## What you will do
Tally the lines below that hold the string "computer", and report the tally by itself.

═══ Provided material

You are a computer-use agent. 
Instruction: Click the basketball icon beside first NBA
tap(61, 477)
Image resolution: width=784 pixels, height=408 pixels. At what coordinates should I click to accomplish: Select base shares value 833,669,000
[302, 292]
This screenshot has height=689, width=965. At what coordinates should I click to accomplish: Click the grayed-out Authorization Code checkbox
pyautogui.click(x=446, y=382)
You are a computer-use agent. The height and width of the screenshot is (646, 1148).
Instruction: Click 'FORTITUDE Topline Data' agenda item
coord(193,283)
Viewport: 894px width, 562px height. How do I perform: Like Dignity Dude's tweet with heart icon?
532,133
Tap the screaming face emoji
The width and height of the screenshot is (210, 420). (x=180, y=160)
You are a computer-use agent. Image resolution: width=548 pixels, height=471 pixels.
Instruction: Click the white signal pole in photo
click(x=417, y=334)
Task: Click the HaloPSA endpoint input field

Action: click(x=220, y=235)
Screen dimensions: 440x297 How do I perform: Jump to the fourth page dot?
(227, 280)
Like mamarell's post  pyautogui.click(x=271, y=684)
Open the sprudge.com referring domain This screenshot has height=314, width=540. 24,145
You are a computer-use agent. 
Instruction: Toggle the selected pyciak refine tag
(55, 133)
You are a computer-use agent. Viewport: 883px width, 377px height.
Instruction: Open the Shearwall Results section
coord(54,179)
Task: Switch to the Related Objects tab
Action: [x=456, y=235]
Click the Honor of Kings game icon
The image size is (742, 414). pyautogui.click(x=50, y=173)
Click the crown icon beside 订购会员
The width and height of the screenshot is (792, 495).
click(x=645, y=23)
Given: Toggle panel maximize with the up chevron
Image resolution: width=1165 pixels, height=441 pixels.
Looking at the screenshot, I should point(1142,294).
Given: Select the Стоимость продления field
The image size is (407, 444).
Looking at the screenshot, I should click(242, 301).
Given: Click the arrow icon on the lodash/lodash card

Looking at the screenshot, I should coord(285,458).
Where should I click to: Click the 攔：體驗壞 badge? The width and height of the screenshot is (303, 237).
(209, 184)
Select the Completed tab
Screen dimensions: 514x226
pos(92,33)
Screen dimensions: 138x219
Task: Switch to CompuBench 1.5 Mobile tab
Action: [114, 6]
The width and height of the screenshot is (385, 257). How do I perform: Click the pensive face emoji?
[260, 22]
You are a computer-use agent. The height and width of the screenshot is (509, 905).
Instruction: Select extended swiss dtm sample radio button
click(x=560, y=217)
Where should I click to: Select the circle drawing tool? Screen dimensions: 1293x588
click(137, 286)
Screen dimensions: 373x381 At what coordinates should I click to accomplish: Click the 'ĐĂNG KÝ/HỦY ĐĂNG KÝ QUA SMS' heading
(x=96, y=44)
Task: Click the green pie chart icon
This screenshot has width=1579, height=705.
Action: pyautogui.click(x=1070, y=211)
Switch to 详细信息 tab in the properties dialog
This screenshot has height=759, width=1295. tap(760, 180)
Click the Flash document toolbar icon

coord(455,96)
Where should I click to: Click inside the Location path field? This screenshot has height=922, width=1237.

══════

## Task output
6